Data items

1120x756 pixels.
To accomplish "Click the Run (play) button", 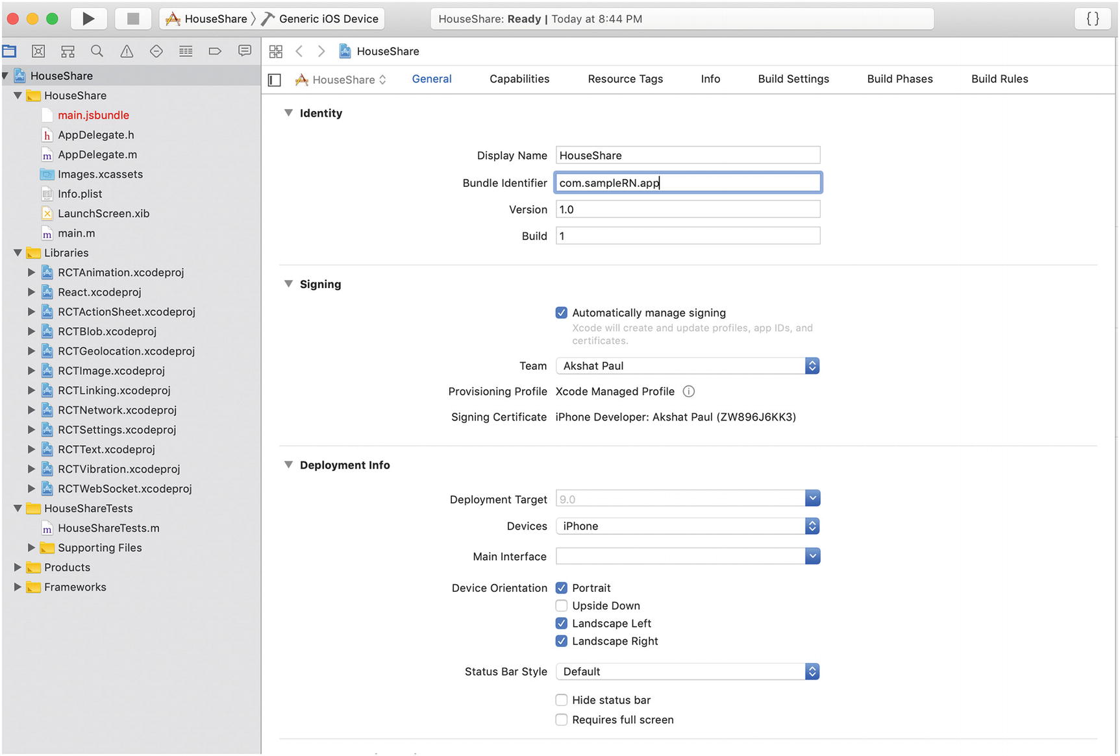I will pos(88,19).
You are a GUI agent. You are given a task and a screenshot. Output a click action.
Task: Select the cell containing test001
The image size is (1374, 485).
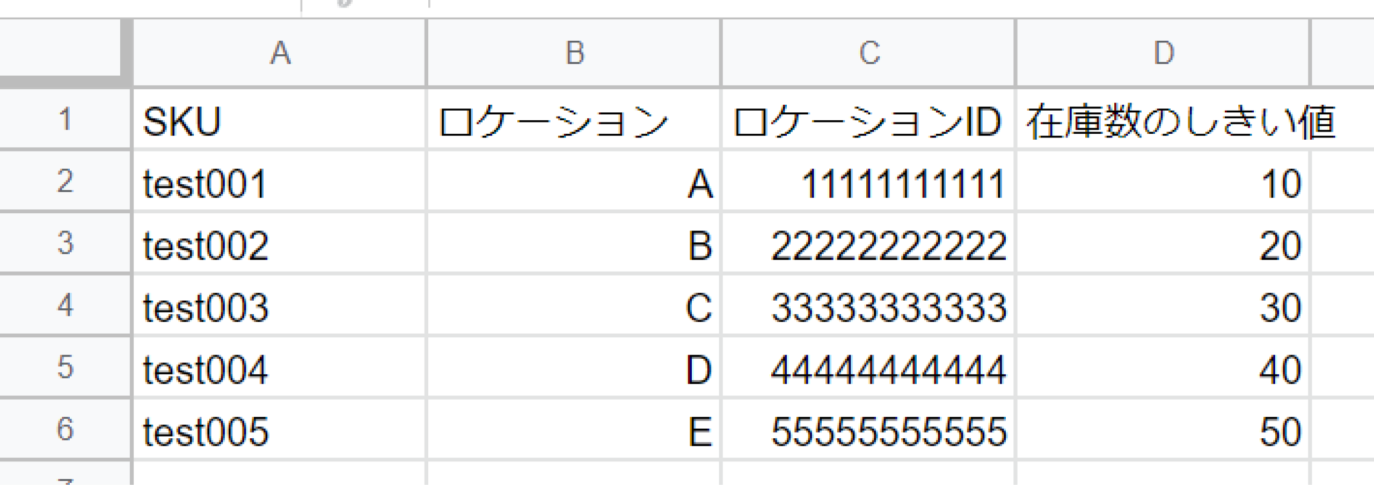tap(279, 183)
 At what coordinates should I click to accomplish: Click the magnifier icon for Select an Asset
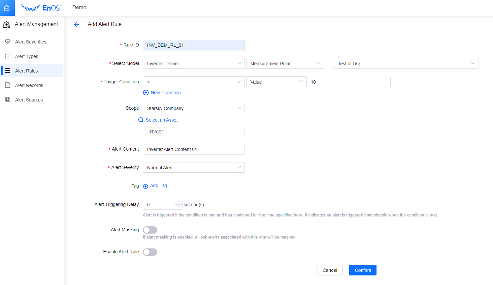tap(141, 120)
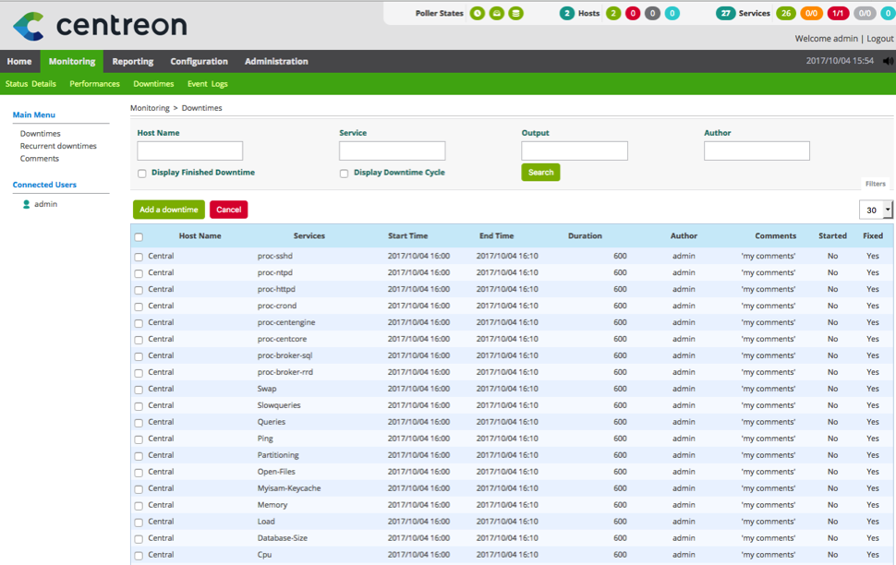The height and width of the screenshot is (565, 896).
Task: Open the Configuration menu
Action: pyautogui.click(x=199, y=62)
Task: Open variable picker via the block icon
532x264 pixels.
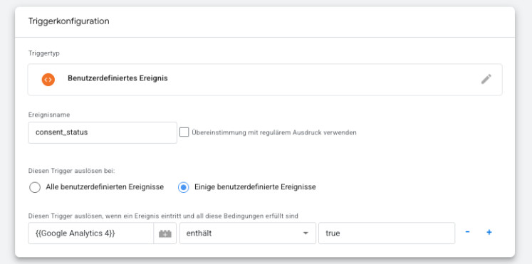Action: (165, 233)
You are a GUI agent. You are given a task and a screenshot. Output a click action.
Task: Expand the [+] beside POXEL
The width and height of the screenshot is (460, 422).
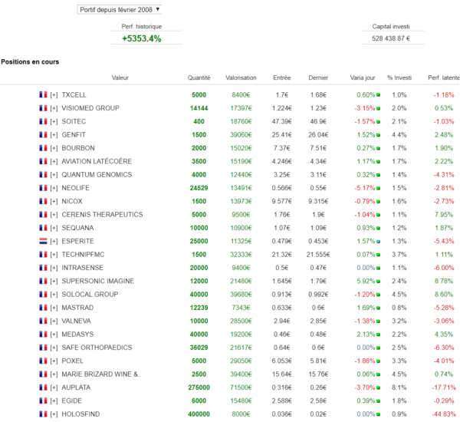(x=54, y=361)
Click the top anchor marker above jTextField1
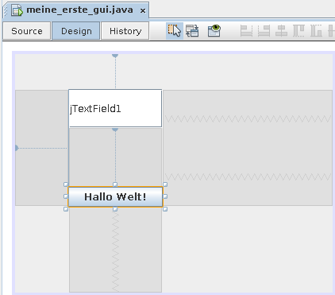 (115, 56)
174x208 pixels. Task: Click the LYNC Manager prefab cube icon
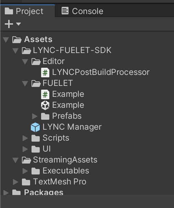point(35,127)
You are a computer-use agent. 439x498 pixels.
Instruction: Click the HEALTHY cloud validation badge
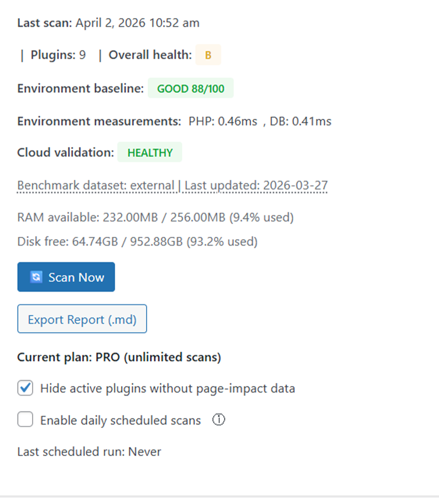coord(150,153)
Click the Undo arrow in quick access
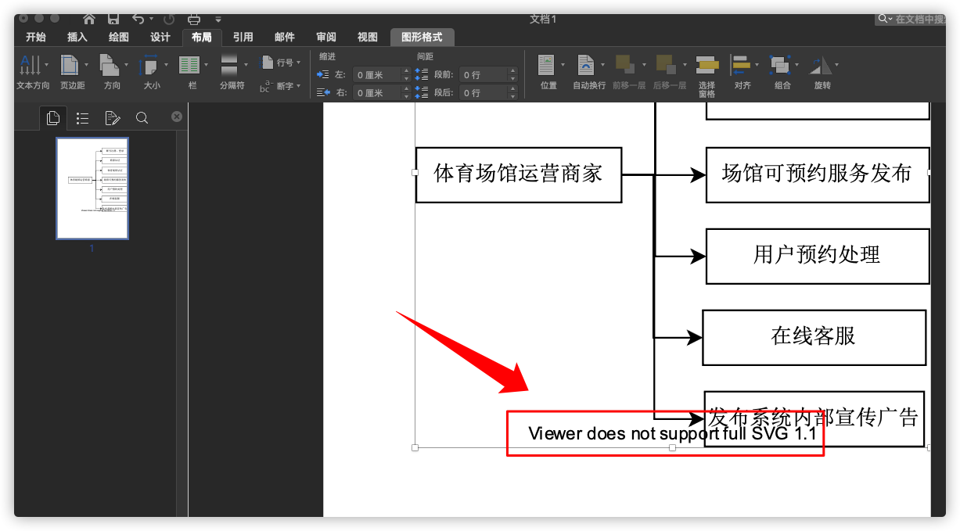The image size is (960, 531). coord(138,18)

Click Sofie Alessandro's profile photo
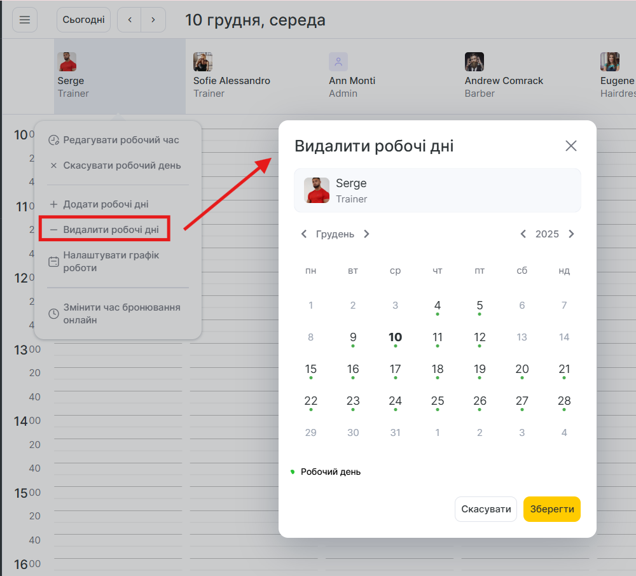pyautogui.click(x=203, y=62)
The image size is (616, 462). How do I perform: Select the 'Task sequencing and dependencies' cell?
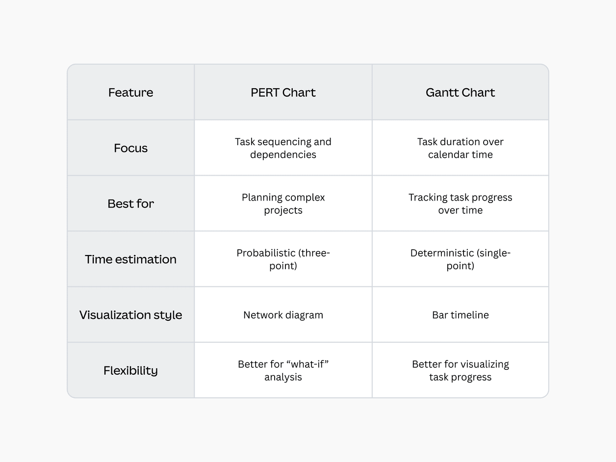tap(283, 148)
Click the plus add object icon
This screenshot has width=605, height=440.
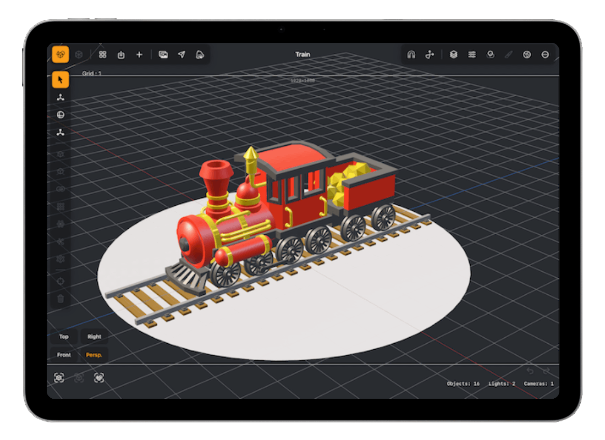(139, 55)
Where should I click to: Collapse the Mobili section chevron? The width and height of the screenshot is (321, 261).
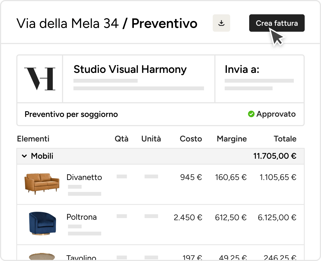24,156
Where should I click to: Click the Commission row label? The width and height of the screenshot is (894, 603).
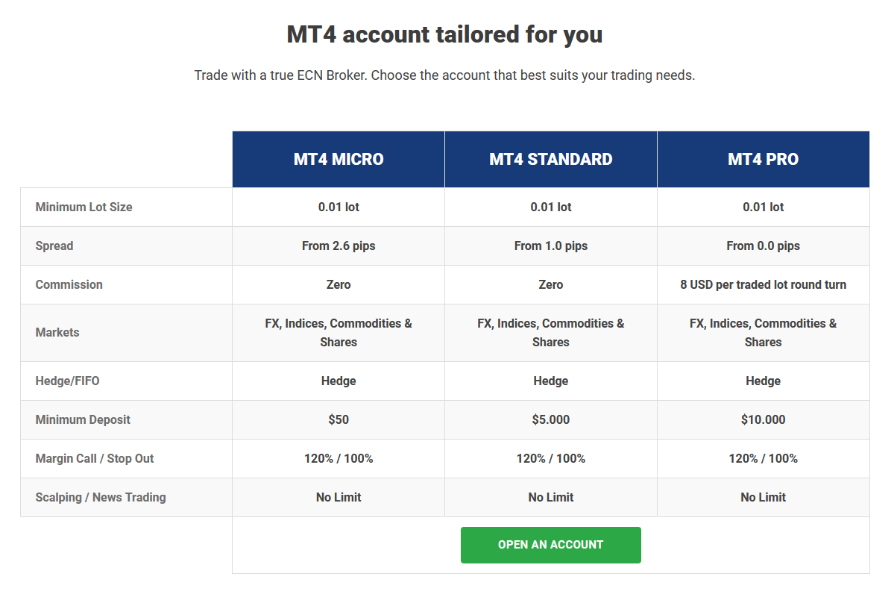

### Work instructions
Starting at the line that contains "Where should I click to: Collapse", write out every line through the end of the entries above exactly, and omit the pictures.

### Answer to this task
Where should I click to: Collapse the Mobili section chevron? The width and height of the screenshot is (321, 261).
24,156
Where should I click to: Click the Commission row label? The width and height of the screenshot is (894, 603).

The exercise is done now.